# Your assignment
In the records below, some lines hold the word "section". Copy each of those lines.
--- Data listing Enclosed Below ---
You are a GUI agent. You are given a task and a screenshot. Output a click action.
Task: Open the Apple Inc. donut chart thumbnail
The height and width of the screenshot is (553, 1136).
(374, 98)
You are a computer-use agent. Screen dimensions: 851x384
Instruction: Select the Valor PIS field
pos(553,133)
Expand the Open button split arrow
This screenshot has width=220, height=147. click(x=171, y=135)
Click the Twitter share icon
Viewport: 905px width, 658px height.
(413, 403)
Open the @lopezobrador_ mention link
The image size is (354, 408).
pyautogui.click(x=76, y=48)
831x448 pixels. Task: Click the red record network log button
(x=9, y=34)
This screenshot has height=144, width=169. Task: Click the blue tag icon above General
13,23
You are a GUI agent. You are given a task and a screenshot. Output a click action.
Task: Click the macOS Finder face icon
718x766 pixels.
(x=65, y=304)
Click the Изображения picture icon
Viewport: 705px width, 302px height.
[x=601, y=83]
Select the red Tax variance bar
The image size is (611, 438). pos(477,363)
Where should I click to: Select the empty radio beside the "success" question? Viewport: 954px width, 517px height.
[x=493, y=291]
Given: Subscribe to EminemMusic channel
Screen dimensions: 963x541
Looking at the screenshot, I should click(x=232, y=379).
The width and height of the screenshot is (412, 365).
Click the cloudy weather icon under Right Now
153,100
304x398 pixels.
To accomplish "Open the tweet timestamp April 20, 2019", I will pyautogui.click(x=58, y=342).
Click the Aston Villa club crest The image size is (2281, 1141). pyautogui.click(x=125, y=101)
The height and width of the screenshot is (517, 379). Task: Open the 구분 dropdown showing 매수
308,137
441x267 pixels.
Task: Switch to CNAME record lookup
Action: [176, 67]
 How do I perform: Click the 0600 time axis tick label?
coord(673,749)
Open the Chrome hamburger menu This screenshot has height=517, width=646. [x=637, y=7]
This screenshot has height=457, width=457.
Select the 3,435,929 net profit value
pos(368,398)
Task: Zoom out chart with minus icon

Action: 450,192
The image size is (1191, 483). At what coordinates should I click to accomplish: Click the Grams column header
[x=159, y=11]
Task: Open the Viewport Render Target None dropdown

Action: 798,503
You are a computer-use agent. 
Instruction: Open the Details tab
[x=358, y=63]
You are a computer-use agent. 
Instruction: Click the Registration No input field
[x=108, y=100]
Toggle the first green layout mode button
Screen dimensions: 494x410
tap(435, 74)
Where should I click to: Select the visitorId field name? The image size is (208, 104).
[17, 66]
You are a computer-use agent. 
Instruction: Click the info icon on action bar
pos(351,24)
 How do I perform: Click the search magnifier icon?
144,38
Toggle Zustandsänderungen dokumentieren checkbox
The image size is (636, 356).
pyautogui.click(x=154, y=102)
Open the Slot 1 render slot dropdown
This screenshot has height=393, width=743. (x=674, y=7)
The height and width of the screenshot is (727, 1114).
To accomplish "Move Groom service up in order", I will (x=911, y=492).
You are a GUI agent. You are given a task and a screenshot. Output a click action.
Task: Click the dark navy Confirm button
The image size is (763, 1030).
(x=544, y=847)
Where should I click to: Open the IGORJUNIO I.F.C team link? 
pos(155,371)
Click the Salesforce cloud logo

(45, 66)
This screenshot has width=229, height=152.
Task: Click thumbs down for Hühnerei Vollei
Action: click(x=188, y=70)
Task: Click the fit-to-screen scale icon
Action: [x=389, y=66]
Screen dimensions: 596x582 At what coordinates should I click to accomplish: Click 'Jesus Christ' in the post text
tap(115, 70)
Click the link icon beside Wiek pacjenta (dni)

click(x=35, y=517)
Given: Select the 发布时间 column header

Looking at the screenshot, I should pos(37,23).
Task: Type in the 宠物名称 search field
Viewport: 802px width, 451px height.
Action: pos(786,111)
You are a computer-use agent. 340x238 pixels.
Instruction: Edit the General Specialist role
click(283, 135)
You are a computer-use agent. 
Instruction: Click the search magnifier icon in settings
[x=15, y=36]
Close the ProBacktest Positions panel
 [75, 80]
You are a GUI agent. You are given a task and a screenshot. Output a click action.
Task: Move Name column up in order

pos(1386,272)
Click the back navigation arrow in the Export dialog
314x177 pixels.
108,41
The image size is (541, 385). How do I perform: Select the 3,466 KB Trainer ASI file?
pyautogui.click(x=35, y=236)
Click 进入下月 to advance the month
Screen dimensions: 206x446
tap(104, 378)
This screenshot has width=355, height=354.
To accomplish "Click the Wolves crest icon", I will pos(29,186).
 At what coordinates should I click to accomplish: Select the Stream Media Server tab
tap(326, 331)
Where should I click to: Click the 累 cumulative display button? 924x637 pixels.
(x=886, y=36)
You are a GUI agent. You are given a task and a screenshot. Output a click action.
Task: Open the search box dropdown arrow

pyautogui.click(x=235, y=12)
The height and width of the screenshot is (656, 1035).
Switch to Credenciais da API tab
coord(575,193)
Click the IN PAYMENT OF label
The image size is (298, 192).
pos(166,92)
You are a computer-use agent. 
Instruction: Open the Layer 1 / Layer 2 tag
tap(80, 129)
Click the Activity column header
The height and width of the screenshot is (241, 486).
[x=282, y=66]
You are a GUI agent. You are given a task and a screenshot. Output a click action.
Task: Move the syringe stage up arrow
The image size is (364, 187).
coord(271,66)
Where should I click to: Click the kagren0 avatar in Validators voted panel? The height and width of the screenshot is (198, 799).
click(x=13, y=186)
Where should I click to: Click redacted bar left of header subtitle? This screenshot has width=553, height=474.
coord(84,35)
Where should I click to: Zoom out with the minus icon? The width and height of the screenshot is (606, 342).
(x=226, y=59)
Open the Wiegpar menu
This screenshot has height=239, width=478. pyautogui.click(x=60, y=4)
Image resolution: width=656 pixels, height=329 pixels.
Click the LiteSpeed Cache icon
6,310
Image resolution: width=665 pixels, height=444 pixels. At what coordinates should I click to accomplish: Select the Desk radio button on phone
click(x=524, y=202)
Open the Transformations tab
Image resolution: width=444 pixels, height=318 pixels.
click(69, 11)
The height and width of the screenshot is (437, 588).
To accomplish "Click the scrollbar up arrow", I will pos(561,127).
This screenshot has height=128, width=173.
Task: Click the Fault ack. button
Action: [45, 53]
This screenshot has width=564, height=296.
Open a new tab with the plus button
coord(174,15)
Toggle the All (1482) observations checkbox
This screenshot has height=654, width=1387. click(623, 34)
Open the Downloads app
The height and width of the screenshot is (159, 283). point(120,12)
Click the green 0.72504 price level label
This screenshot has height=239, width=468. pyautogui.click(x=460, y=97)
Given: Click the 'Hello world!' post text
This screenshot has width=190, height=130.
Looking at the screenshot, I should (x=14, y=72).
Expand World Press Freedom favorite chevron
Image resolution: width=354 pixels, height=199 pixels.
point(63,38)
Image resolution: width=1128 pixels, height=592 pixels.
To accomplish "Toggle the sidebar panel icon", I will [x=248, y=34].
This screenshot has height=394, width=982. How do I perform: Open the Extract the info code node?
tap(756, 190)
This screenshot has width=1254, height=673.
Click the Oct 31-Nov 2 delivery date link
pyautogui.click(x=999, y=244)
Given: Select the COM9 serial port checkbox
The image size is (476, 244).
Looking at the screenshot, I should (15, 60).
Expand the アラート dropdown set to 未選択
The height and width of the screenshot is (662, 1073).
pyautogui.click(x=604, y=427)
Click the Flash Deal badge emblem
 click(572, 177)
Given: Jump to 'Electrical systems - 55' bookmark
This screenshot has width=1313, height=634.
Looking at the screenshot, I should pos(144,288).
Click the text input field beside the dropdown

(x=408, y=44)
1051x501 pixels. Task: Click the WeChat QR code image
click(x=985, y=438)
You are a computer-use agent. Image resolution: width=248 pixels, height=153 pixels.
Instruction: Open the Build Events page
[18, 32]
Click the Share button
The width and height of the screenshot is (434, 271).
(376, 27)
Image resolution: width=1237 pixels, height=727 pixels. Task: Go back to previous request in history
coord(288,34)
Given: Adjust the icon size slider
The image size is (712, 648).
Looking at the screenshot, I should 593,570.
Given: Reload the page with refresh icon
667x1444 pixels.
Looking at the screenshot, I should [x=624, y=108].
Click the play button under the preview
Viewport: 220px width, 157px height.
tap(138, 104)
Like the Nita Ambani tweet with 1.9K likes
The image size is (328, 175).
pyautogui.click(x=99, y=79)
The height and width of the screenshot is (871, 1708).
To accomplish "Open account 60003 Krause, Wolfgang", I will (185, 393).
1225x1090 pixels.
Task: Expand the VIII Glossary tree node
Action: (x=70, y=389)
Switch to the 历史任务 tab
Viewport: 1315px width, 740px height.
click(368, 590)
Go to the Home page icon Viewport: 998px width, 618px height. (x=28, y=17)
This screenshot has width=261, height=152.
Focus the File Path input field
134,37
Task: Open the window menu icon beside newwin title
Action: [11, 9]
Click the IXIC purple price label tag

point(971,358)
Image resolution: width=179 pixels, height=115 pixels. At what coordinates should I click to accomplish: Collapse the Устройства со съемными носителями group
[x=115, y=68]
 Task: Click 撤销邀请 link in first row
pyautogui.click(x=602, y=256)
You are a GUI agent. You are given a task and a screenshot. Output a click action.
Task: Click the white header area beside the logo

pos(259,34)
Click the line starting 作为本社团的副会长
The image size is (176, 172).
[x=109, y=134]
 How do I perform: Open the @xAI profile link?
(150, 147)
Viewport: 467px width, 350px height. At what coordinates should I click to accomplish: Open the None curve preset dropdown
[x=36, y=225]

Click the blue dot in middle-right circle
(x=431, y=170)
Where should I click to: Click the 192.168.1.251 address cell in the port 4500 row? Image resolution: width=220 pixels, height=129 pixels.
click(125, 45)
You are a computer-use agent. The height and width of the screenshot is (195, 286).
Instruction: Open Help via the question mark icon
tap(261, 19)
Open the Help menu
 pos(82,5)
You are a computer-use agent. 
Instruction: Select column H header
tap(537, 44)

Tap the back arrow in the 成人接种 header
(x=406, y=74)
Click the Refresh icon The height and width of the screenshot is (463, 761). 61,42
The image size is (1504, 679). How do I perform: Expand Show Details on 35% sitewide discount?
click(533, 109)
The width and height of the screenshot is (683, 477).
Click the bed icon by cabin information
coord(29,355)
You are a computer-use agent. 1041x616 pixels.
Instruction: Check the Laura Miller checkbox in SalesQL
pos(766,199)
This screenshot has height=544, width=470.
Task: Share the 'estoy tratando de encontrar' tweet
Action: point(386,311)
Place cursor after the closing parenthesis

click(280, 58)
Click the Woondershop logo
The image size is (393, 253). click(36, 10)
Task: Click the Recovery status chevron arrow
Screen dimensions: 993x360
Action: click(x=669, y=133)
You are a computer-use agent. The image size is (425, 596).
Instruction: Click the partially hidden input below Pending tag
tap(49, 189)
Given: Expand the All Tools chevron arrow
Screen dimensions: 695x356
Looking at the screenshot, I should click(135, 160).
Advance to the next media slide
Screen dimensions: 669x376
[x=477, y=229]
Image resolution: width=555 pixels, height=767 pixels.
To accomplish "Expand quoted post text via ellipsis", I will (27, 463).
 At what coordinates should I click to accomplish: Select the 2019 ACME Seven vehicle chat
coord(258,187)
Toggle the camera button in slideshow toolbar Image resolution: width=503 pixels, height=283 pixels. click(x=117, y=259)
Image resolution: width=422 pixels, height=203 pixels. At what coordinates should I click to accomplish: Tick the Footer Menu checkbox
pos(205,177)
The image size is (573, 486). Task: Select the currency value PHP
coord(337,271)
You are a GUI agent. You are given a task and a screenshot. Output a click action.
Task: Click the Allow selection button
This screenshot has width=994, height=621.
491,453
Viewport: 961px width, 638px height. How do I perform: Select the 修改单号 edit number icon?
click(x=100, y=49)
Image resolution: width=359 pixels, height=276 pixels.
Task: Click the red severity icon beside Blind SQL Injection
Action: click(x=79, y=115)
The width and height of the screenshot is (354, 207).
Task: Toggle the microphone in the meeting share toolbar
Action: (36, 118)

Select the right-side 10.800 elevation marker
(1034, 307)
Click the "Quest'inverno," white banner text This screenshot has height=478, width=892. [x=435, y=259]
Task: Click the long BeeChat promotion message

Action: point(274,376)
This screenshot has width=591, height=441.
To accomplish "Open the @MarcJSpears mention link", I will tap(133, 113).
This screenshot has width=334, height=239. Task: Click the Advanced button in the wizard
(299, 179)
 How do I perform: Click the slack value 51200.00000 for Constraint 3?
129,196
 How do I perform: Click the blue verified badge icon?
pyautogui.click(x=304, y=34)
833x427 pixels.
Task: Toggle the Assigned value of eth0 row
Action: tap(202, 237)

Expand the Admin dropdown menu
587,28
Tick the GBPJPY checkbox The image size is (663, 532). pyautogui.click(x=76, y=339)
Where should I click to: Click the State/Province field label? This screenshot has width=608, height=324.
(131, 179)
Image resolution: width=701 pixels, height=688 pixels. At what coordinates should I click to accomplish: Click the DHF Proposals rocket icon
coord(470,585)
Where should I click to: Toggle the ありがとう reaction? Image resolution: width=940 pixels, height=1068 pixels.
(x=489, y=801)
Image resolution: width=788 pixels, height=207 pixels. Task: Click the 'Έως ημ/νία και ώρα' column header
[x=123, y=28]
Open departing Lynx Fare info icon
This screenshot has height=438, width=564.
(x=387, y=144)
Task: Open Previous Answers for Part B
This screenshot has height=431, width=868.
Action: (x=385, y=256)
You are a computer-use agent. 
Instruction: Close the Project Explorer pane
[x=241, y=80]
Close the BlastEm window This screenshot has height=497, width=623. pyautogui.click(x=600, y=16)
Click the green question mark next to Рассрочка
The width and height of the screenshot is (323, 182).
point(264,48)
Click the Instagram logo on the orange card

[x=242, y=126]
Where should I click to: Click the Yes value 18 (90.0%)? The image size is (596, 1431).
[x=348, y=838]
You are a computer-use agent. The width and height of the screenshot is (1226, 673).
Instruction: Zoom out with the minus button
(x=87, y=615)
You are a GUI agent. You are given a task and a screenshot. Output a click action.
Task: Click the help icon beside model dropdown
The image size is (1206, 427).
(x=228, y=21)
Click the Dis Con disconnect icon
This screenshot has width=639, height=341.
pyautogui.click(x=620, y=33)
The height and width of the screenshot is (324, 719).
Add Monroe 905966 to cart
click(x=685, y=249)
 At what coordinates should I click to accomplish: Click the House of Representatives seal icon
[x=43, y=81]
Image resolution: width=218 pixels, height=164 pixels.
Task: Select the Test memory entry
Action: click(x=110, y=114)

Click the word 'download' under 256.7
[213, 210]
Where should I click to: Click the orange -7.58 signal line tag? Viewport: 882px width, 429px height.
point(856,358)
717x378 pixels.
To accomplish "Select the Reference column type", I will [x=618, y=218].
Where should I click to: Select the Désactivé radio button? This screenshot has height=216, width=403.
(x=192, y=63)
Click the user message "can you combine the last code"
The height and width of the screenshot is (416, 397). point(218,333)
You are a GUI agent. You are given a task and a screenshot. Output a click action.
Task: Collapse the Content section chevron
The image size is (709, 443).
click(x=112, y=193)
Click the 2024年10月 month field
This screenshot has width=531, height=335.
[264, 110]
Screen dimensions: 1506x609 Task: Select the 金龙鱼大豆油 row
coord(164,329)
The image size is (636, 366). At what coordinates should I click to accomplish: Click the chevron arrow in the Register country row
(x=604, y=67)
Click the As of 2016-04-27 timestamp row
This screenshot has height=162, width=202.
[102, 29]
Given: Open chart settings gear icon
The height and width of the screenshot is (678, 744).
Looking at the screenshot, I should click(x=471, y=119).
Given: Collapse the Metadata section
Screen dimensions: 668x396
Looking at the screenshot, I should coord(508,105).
--- End of Enclosed Data listing ---
# Final answer
Task: Collapse the Content section chevron
Given: Collapse the Metadata section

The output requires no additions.